For investors who are focused on steady dividend income, CBAN’s share price behavior and valuation profile offer a certain kind of calm. It’s not trying to be a high-flyer. It’s about predictability, and so far, it’s delivered.

Risks and Considerations

No bank is immune to risk, and that includes Colony. Interest rate changes can play havoc with margins. If rates fall quickly, it squeezes the spread between what banks earn on loans and what they pay on deposits. If they rise too fast, it can hurt loan growth and borrower performance. Managing this delicate balance is always a challenge in banking.

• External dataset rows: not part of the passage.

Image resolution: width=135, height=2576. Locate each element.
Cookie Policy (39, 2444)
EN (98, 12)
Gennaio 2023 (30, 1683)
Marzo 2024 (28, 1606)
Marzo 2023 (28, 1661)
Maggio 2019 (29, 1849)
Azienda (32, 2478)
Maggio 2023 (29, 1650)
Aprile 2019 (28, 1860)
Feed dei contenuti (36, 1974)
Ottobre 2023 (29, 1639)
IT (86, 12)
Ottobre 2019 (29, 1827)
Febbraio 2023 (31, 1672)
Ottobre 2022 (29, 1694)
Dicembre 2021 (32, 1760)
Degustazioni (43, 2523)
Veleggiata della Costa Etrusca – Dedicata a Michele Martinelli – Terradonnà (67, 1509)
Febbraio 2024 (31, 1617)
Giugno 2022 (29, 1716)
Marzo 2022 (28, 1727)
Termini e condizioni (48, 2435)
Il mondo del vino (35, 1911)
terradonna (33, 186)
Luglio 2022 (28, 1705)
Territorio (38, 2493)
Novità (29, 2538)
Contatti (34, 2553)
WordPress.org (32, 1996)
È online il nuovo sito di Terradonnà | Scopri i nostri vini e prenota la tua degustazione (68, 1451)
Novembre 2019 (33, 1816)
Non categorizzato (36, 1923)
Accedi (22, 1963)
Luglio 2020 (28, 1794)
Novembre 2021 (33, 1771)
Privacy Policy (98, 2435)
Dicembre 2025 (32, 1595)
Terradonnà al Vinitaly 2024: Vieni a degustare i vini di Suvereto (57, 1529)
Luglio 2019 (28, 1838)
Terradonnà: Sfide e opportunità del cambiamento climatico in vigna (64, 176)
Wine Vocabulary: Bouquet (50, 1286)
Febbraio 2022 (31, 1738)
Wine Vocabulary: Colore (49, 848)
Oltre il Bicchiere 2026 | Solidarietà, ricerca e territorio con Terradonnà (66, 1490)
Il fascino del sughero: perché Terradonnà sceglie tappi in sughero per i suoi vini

Credit quality is another consideration. While nonperforming loans have been kept in check, that can change if the economy turns. The company has built in cushions through its provision for loan losses, which helps, but it doesn’t eliminate the risk altogether. There’s also the reality that being a regionally concentrated bank means local economic issues—like employment trends or business slowdowns—can have an outsized impact.

The competitive landscape is evolving too. Larger banks are pushing deeper into community markets, and fintech firms continue to nibble away at parts of the banking value chain. Colony has been investing in technology, but staying ahead will require ongoing adaptation.

Final Thoughts

Colony Bankcorp continues to operate with a focus that many smaller banks lose when they chase fast growth. This is a company that knows its market, knows its strengths, and is growing at a pace that’s aligned with long-term value creation. Its leadership team has put the pieces in place to support stable returns without overreaching.

The stock looks fairly valued based on its current performance, and the recent momentum has come with a foundation in earnings growth, not hype. Risks exist, as they do with any financial institution, but the conservative approach to lending and capital management adds a level of reassurance.

All told, CBAN stands as a solid example of how disciplined banking can still create meaningful shareholder value, especially for those willing to tune out short-term noise and focus on the bigger picture.